The last case that has been in the news lately that I would like to discuss is; well, it’s believable but leaves me even more skeptical for the future of this Earth.  Here’s the situation.  Legendary front man Ozzy Osbourne is performing at his annual Ozzfest show in Phoenix, Arizona…in the middle of the day…in August.  Lets keep in mind that the average high temperature in August in Phoenix is 104 degrees.  OK, now that you have a good understanding of the environment, back to the action.  Ozzy is up on stage rocking away as only Ozzy can, when he notices a woman in the crowd with a one-year-old kid.  Yes, you read that correctly.  This brilliant woman didn’t just bring her infant to a concert; she brought the baby to a heavy metal festival in the dead heat of summer in the hottest city in the United States of America and stood close to a stage that’s pumping insanely loud and violent sound waves through speakers that are bigger than the car she probably drove in with the baby in the front seat facing the window.  I digress.  Ozzy sees this woman holding her baby, and understanding the intense heat and the stress it must be to the child, grabs a water bottle and tosses it in the lady’s direction.  Somehow the water bottle miscues and hits the baby.  Several years later, this lady now is suing Ozzy for $80,000 in damages.  Are you kidding me, lady?!?  A guy whom you obviously have great appreciation for shows compassion towards you and your family, an accident occurs, and your sorry self has to sue?  Between this story and the recent Justin Bieber lawsuit with the girl suing him for putting his arm around her during a photo, I can understand a little more why some stars are rude or introverted in public.  Both guys were being generous and compassionate to their fans, and it ends up costing them time and money.  I will never fully understand why people do and say the things they do, but I honestly do find it truly disappointing that so many people throw away their morals just to make a buck.  As far as what to take away, this case shows that anyone high profile should be analytical and cautious when interacting with fans.  An Artist Manager would need to discuss this with his clients as they gain popularity and are forced into more social interactions.

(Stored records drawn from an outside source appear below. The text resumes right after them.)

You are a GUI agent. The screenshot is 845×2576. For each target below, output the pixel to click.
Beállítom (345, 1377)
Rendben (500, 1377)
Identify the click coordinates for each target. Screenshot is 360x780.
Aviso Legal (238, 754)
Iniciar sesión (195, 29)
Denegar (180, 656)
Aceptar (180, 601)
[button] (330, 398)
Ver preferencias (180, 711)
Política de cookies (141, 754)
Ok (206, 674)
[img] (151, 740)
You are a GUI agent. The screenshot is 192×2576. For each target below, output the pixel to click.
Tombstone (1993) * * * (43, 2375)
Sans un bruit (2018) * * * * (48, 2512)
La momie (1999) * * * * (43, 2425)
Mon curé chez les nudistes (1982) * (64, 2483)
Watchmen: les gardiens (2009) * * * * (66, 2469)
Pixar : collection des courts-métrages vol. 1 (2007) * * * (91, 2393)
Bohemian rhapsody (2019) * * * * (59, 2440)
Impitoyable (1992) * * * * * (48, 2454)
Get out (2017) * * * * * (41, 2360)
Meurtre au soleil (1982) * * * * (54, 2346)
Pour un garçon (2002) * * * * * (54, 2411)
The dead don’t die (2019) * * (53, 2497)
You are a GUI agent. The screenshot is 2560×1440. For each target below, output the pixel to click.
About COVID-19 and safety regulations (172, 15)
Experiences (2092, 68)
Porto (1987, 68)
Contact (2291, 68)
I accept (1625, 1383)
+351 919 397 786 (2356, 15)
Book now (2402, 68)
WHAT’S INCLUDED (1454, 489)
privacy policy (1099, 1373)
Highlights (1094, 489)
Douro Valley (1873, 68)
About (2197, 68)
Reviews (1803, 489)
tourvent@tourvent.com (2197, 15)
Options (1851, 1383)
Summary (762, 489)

At the end of the day, we can't all act like Peter Grant.  The grand point to take away is that just by paying attention to what’s going on within your specific niche in the industry, you can be better prepared to handle any liability that could come your way.  It all comes down to analysis, detail, and preparation.  If an Artist Manager can master those three skills, they will be better prepared to take on the Entertainment World, particularly the area of Law.